I was almost named Mykael Zane Cloud. And by “almost,” I mean I was—for a hot minute. Right until my grandparents, wielding all the subtlety of a segregation-era guidance counselor, decided that name was too ethnic, too bold, too much like someone who might speak Spanish at a PTA meeting or God forbid, ask to speak to the manager in rhythm. So instead of growing up Mykael Zane—the name my mother chose in a rare act of ownership after a life of trauma—I became Brandon Lee.

Brandon Lee Cloud. A name so safe it came with its own khakis. A name that says, “Don’t worry, he won’t rock the boat, he’s probably got a Golden Retriever and a mild gluten intolerance.” It was a name designed for respectability, not authenticity. My first lesson in racial politics was quite literally branded into me: be palatable or be punished.

And punish they do. Let’s talk about what happens when you don’t get the Brandon rebrand. Because if you’re named Jamal, DeShawn, Mykael, Aaliyah, Leticia, Xiomara, or Fatima—you already know. You’ve lived the slow, suffocating drip of invisibility.

Employers say they value diversity, but statistically? They value Emily and Greg. Studies have shown that identical resumes with white-sounding names are 50% more likely to get a callback. That’s not a bias—that’s a rigged game with white-out on the scorecard. And it doesn’t stop at jobs. Try getting an apartment with a name like Rasheed versus Ryan. One gets a tour, the other gets ghosted.

This is the racism you can clock before you even step into the room. It’s in the inbox, in the silence, in the “we decided to go in another direction” emails that smell suspiciously like they were written before your application was opened.

Our names carry histories. Languages. Legacies. They are the poetry of our ancestors, the reclamation of lineage, the attempt to hold something sacred in a world obsessed with uniformity. But to the average gatekeeper of American assimilation, your name is a red flag. A warning sign that you might bring culture into the workplace, and they just got everyone trained on DEI and aren’t in the mood to do it again.

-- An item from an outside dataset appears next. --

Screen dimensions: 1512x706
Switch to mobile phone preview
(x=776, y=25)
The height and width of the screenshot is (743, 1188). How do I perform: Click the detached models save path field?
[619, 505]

Let’s be clear—my name didn’t save me. I was still kicked out for being gay. Still assaulted in conversion camp. Still survived trauma and violence and homelessness. But it did help me get into rooms I would’ve otherwise been filtered out of. My rebranded name was a Trojan horse: they saw Brandon and assumed they were getting one of their own. Imagine their surprise when the biracial queer atheist with a trauma résumé longer than a CVS receipt walked in.

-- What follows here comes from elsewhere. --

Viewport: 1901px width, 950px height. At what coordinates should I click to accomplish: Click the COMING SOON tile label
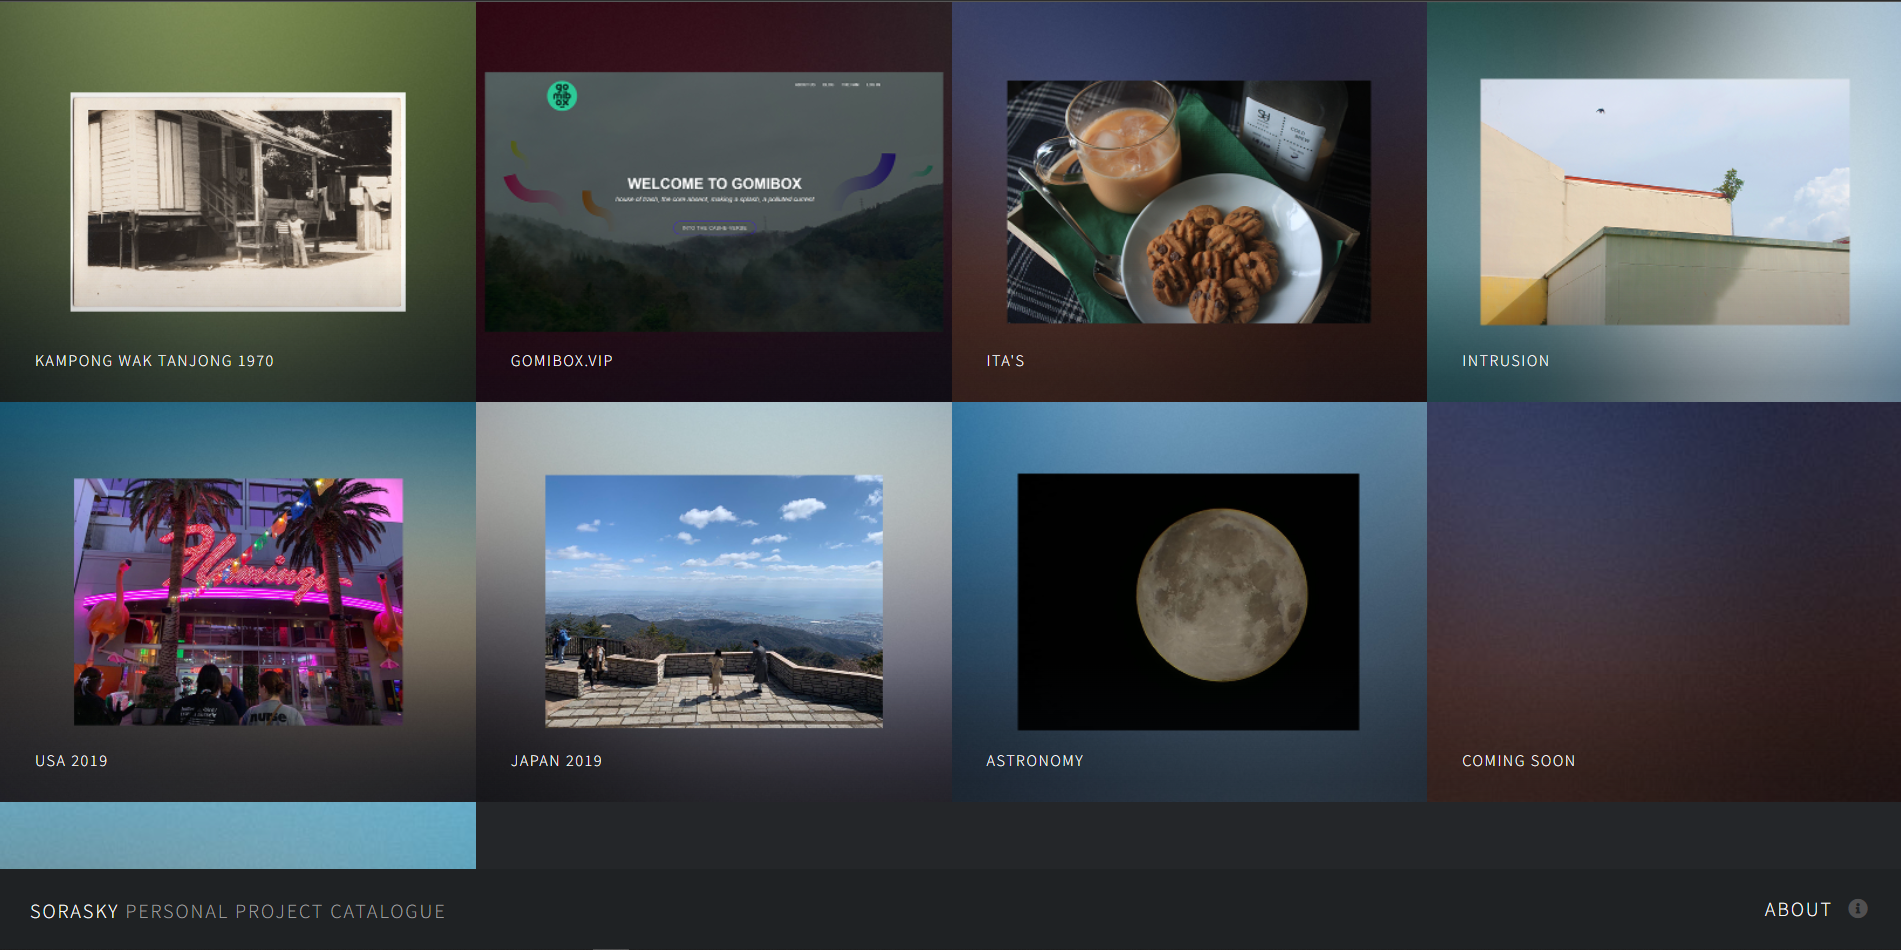point(1518,761)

But what of the names that aren’t changed? What of the people who carry their truth on their resumes, in ink, with no armor of assimilation? They pay a price. They are overlooked, undervalued, and second-guessed. Their name becomes shorthand for risk, rebellion, or incompetence—none of which has anything to do with their actual skills. This isn’t unconscious bias. It’s very conscious. It’s curated. It’s baked into the algorithms and hiring practices of every HR platform in the country.

And yet, we’re told to grin and bear it. Told that if we just worked a little harder, if we just dressed the part, if we just “spoke clearly,” we’d make it. Meanwhile, Chad, who got a DUI and a GED, is now the Regional Sales Director because he “knows people.”

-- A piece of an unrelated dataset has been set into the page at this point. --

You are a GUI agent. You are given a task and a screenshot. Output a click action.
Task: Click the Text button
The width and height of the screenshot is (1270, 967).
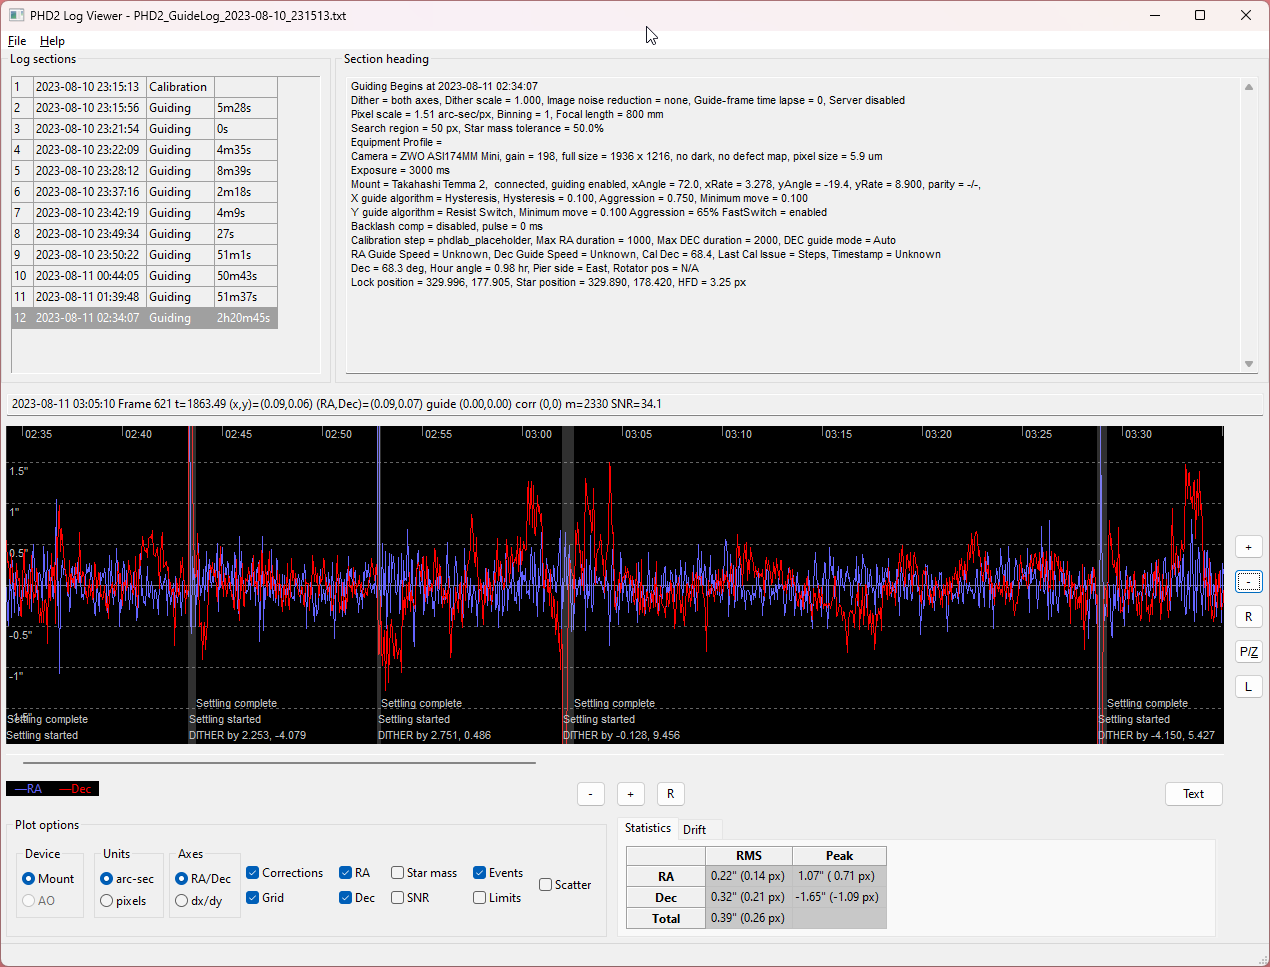pos(1193,794)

Our names should be a source of pride. But instead, they become camouflage or casualties. Parents agonize over whether to name their child after their great-grandmother or name them something “easier to pronounce” so they won’t be punished by future gatekeepers. This is not just cultural erasure—it’s preemptive surrender. And we do it because we know how the game is played.

I’ve met too many women named Aisha who go by Ashley at work. Too many men named José who just tell white people to call them Joe. Not because they want to, but because they have rent to pay. They have mouths to feed. And in America, your ability to survive often hinges on how easily your name can slide off a white person’s tongue.

So when people tell me, “Brandon, you have such a professional name,” I smile tightly and think to myself, Yeah, it was designed in a lab by people who didn’t want me to have to struggle—but knew damn well I would anyway.

Now, I go by Bee in my personal life. It’s short, stings a little, and doesn’t apologize for buzzing loudly in spaces I wasn’t meant to enter. But that name? That’s mine. It’s not for job applications or landlord approval. It’s for people who’ve earned access. Because if you don’t care to know my full story, you don’t get my nickname.

To the gatekeepers: don’t pretend it’s about qualifications when you’re still filtering resumes by comfort level. Don’t preach diversity when your shortlist looks like a J.Crew catalog. Don’t tell us to be ourselves and then punish us for doing exactly that.

And to everyone out there who’s ever had to whiten their name just to be heard—may your real name find its way back to you. May it be said in boardrooms and printed on diplomas and engraved on awards. Because if the system can’t handle your name, the problem isn’t you. It’s the system.